§ **Exercise details**: Below are records to be copied exactly; their pictures are to be omitted.

§ **Data supplied**:
________
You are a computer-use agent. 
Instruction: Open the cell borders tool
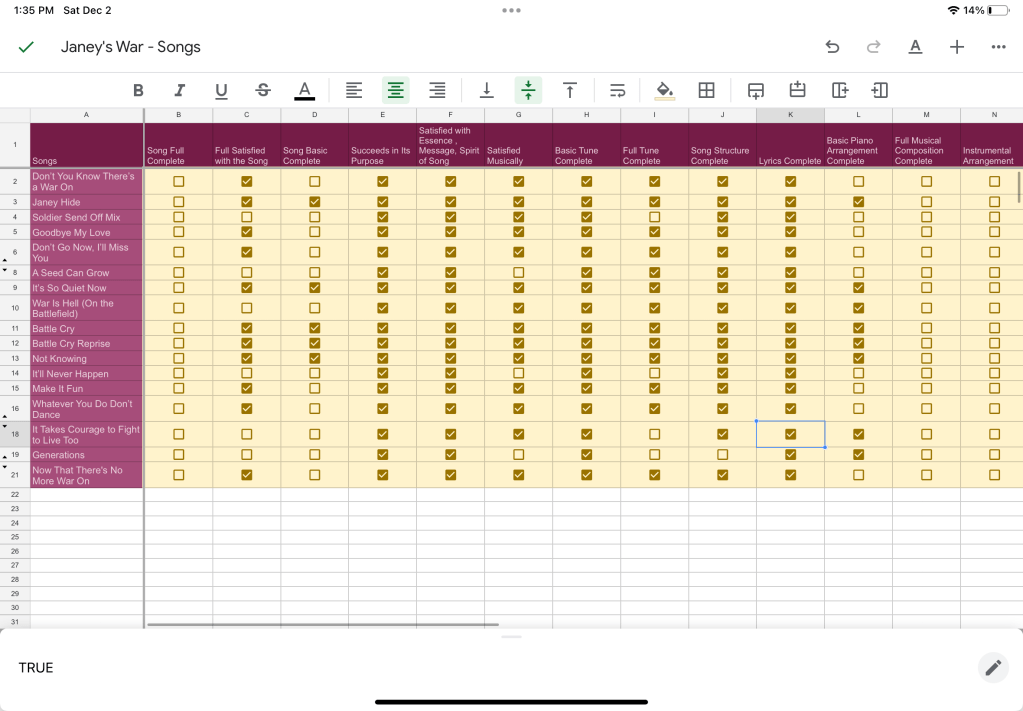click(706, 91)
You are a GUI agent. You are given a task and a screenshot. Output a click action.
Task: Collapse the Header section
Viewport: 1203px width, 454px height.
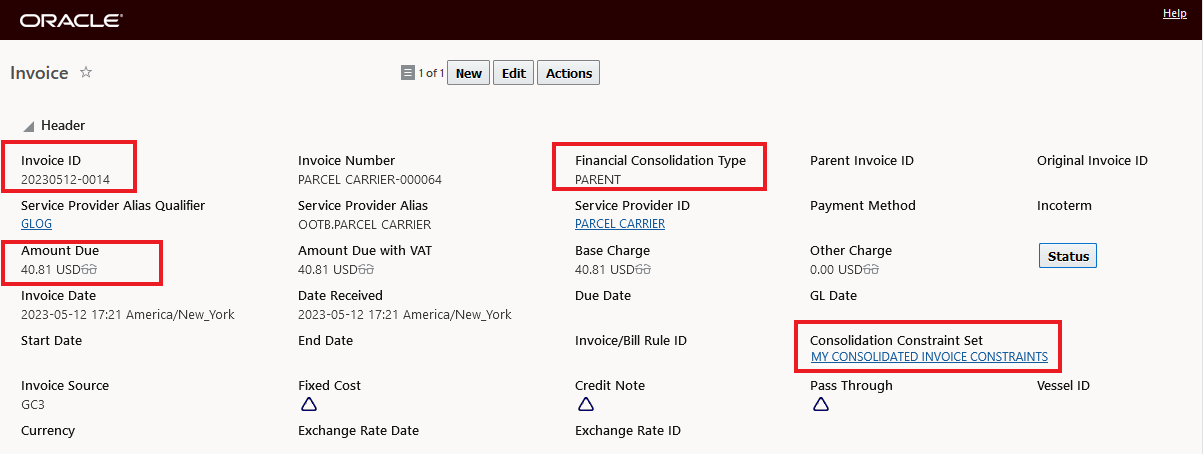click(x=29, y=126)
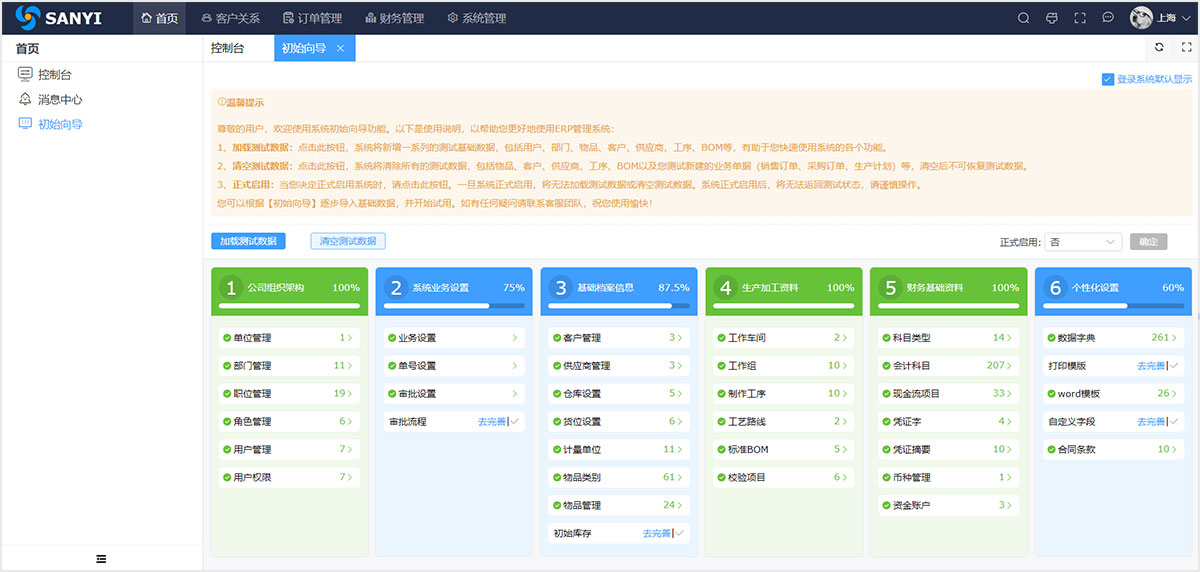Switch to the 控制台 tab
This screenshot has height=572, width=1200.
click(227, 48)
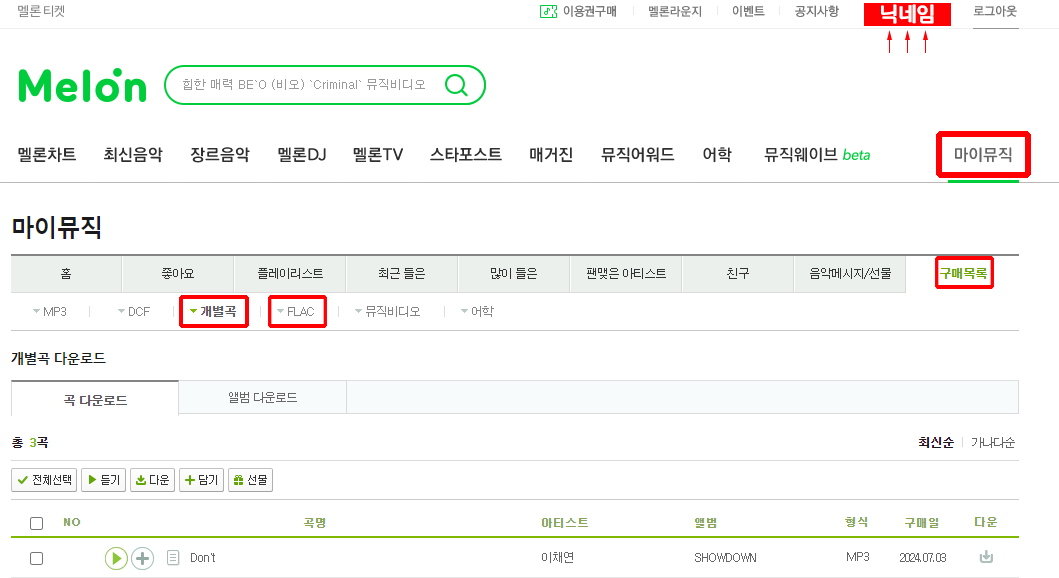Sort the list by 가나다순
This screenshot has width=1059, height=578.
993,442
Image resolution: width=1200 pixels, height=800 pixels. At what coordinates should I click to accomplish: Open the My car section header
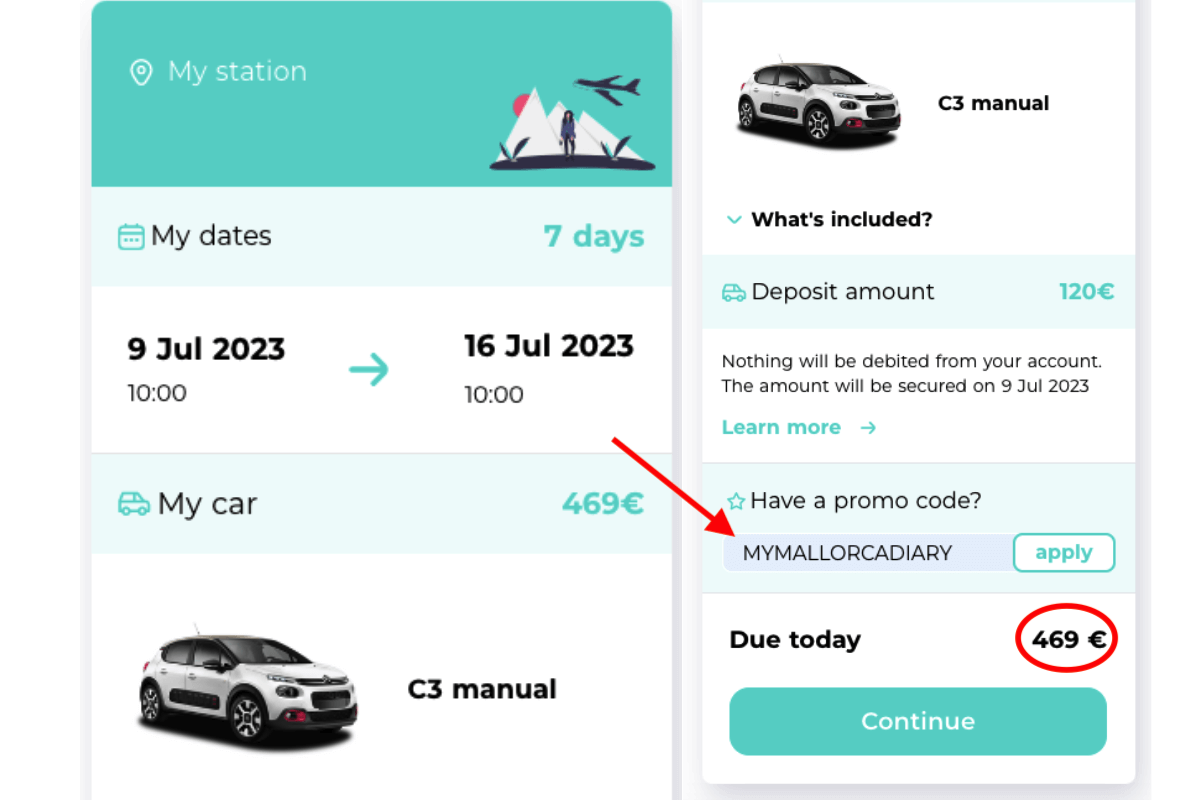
________
§ **Answer section**:
You are a computer-use agent. 
Instruction: Open the cell borders tool
click(706, 91)
You are a GUI agent. You are given a task and a screenshot. Output a click action.
Task: Collapse the Header section
Viewport: 1203px width, 454px height.
click(x=29, y=126)
Switch to the 控制台 tab
This screenshot has height=572, width=1200.
click(227, 48)
Sort the list by 가나다순
This screenshot has width=1059, height=578.
993,442
Image resolution: width=1200 pixels, height=800 pixels. At what coordinates should I click to accomplish: Open the My car section header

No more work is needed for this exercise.